REGISTROS FORNECIDOS:
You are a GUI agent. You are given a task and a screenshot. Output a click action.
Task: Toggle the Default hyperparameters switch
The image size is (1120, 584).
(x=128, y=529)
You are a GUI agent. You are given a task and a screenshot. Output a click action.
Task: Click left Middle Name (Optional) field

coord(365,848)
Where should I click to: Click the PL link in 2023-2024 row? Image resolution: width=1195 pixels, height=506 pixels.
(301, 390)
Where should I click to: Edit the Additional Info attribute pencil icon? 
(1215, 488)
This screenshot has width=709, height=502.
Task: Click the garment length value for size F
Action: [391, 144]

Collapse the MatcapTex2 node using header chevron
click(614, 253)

INSTRUÇÕES DO EXERCÍCIO:
Transcreva integralmente os registros acima, reproduzindo cada linha sem nenhuma alteração.

RESPOSTA DO EXERCÍCIO:
You are a GUI agent. You are given a task and a screenshot. Output a click action.
Task: Toggle the Default hyperparameters switch
The image size is (1120, 584).
(x=128, y=529)
You are a GUI agent. You are given a task and a screenshot. Output a click action.
Task: Click left Middle Name (Optional) field

coord(365,848)
Where should I click to: Click the PL link in 2023-2024 row? Image resolution: width=1195 pixels, height=506 pixels.
(301, 390)
Where should I click to: Edit the Additional Info attribute pencil icon? 
(1215, 488)
This screenshot has width=709, height=502.
Task: Click the garment length value for size F
Action: [391, 144]

Collapse the MatcapTex2 node using header chevron
click(614, 253)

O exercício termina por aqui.